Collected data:

::::::::::

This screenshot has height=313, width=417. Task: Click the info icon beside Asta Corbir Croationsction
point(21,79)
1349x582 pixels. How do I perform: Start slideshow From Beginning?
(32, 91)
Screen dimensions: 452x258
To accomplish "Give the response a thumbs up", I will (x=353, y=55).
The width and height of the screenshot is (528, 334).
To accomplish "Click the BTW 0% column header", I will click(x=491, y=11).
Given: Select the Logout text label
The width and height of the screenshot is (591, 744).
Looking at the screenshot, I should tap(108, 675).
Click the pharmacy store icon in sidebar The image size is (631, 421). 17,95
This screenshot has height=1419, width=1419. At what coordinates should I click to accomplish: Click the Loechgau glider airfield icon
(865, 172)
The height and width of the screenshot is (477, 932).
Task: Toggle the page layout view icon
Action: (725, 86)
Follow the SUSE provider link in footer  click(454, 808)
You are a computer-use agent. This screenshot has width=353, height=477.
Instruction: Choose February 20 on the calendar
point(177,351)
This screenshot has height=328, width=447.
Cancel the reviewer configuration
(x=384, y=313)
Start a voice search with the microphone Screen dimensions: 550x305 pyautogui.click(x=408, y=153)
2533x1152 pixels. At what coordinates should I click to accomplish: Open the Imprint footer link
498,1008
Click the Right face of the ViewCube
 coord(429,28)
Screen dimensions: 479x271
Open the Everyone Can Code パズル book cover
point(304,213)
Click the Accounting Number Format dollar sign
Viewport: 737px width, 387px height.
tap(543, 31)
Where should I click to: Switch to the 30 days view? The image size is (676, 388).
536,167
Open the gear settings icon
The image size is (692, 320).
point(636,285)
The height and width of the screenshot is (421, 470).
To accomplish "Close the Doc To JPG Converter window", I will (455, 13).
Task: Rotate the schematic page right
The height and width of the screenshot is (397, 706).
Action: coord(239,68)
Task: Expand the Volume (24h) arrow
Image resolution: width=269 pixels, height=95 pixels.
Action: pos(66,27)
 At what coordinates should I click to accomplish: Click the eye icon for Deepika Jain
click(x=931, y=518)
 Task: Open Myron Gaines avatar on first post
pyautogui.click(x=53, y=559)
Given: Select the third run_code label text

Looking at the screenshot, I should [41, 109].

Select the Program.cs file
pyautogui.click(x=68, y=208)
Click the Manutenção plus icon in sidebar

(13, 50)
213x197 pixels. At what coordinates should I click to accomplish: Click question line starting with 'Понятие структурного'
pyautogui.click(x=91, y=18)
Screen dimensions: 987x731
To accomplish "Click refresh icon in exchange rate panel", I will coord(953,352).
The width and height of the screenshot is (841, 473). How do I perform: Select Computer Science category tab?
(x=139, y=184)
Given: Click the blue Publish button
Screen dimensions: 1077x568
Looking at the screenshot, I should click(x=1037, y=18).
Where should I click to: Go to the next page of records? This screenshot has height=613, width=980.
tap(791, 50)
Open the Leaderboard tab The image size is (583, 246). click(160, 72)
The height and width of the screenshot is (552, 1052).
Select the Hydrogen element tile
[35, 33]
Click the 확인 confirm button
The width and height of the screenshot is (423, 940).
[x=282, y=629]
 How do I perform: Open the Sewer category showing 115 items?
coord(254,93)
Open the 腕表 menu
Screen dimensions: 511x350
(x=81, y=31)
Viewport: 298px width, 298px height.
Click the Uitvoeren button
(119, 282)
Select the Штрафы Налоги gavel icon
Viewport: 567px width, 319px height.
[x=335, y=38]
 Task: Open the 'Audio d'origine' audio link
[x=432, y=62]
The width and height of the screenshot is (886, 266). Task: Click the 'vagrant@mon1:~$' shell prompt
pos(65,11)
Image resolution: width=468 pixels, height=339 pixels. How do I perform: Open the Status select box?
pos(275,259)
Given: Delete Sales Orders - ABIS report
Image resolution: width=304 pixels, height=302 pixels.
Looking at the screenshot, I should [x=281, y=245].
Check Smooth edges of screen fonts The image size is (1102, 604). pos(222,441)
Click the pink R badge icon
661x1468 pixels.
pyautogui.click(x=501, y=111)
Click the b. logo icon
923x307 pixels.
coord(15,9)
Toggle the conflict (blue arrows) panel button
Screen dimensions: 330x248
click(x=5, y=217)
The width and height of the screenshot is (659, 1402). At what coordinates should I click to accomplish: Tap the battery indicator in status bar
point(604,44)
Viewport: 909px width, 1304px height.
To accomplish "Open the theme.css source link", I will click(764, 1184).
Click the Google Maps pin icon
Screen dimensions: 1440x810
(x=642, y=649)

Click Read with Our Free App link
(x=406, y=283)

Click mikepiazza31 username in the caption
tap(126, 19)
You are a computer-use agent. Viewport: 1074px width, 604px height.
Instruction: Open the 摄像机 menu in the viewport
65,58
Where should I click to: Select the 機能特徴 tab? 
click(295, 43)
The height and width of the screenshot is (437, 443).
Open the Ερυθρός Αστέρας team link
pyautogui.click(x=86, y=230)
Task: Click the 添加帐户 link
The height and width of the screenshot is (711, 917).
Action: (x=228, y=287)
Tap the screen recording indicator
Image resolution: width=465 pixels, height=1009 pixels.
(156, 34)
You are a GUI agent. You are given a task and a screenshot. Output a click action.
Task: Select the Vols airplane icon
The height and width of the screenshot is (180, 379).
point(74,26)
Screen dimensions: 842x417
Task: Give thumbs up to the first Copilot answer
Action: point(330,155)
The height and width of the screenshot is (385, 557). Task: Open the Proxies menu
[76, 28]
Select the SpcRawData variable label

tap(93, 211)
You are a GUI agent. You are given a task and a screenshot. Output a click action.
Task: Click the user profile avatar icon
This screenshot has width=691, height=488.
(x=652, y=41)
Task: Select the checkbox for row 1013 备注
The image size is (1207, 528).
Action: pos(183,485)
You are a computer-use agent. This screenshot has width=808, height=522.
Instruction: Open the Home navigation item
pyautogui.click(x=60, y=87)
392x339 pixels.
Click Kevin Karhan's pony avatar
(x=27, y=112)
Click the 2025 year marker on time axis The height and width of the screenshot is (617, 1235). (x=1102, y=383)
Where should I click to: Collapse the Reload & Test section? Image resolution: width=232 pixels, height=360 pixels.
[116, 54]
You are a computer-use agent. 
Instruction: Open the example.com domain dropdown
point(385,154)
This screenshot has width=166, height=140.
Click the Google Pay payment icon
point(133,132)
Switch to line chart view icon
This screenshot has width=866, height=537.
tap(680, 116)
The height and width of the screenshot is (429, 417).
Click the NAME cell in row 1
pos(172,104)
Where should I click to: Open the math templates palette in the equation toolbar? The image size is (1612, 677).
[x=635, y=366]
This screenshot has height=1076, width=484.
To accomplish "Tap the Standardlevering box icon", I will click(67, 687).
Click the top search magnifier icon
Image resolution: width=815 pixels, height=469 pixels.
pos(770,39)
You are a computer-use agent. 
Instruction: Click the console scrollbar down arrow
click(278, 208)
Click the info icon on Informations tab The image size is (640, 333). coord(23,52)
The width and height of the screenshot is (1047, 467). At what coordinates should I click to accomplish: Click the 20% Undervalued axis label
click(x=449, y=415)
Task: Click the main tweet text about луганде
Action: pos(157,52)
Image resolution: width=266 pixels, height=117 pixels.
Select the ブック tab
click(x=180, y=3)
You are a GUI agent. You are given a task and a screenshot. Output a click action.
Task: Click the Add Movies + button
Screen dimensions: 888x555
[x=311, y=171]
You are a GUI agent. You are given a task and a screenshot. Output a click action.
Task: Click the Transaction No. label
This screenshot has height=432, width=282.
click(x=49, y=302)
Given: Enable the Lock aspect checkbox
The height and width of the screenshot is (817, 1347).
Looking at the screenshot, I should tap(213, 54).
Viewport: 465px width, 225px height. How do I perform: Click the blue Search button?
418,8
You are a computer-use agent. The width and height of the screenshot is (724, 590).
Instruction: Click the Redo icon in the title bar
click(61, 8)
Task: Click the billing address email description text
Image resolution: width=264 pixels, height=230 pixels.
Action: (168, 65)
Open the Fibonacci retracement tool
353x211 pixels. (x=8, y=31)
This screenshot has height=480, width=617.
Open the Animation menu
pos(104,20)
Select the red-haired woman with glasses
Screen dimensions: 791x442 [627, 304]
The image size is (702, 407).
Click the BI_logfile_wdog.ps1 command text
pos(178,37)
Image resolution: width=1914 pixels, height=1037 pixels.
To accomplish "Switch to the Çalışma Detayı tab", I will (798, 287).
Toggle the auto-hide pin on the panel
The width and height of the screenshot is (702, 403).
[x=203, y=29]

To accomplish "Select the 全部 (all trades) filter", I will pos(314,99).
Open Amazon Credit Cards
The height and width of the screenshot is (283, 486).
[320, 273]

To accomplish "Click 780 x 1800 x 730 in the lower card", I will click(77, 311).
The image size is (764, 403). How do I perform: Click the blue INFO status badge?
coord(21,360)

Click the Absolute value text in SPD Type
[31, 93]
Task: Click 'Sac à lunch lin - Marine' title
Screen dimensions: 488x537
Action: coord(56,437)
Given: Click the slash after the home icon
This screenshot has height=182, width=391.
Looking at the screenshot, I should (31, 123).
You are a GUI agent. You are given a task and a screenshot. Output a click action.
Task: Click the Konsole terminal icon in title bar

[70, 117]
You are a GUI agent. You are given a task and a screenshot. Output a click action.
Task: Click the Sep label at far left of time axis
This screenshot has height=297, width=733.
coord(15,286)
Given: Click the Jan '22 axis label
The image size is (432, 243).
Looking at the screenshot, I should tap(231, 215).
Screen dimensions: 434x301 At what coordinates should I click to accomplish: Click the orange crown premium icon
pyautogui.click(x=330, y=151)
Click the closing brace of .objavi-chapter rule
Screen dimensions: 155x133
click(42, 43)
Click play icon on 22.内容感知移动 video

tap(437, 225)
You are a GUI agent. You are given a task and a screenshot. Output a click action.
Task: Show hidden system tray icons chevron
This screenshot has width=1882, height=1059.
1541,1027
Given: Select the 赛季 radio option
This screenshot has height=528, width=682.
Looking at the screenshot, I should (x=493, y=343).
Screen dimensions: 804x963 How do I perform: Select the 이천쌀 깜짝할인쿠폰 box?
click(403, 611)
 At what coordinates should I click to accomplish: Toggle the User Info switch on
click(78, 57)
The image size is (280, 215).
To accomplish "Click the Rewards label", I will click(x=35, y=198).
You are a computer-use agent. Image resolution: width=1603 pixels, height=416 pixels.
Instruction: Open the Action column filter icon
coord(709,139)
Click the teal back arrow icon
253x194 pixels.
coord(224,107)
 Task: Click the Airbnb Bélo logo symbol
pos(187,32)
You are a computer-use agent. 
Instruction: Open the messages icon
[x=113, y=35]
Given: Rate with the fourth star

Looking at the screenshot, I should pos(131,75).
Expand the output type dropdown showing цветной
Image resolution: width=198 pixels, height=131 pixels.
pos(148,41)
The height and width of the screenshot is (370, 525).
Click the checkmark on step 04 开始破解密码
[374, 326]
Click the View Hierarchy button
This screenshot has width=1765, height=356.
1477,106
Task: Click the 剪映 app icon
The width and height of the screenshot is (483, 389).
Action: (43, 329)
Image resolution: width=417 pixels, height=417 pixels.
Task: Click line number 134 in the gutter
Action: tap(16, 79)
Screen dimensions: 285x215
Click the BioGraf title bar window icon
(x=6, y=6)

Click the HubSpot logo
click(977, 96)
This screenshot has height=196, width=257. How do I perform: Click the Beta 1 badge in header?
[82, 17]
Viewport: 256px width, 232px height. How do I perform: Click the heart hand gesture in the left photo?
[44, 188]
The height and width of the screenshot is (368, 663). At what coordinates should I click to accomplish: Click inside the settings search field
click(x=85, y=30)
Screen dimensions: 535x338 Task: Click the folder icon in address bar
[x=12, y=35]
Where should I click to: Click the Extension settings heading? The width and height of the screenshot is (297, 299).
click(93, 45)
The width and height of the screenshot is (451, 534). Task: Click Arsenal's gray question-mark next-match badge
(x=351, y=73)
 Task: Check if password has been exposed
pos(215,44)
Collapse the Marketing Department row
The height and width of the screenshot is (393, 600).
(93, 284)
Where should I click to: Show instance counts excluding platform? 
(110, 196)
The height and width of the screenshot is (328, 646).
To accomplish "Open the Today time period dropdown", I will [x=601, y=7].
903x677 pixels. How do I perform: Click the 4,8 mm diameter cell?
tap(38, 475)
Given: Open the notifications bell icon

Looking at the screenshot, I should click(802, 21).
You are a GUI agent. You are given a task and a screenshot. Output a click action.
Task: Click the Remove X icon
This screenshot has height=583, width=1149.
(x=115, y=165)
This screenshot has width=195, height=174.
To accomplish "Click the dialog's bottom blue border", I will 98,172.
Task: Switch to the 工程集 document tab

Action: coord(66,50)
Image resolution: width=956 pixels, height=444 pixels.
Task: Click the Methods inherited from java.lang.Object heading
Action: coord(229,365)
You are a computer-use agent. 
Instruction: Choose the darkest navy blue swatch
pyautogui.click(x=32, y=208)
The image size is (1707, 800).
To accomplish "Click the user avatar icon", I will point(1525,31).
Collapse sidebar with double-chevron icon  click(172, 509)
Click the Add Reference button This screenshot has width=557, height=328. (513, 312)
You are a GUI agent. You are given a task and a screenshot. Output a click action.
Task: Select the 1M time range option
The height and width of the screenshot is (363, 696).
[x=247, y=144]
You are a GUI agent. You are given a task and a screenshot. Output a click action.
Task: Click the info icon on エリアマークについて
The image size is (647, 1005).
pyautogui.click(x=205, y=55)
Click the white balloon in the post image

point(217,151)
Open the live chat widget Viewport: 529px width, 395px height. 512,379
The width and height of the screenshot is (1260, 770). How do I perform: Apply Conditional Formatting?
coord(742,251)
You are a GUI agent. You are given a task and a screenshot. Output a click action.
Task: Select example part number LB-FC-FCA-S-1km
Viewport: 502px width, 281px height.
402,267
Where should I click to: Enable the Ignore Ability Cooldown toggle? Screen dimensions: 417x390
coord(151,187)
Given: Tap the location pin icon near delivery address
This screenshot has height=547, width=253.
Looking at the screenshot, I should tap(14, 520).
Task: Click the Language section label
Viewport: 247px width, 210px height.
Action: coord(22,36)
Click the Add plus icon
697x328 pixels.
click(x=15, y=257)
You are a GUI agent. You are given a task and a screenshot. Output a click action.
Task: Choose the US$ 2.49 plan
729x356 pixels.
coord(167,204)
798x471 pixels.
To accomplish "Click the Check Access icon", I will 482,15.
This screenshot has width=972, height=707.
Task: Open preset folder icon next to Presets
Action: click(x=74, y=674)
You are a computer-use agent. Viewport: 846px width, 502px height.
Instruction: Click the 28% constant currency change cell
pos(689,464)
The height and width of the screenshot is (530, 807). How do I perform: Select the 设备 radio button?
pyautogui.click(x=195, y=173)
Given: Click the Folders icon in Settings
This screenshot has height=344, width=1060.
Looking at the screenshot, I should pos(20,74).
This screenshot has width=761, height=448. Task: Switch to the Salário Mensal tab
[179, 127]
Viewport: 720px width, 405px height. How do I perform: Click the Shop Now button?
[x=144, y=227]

::::::::::

Task brief » From the records above, return each line that includes "time".

Exercise output »
Click the 2025 year marker on time axis The height and width of the screenshot is (617, 1235). (x=1102, y=383)
Task: Click the Sep label at far left of time axis
To accomplish "Open the Today time period dropdown", I will [x=601, y=7].
Task: Select the 1M time range option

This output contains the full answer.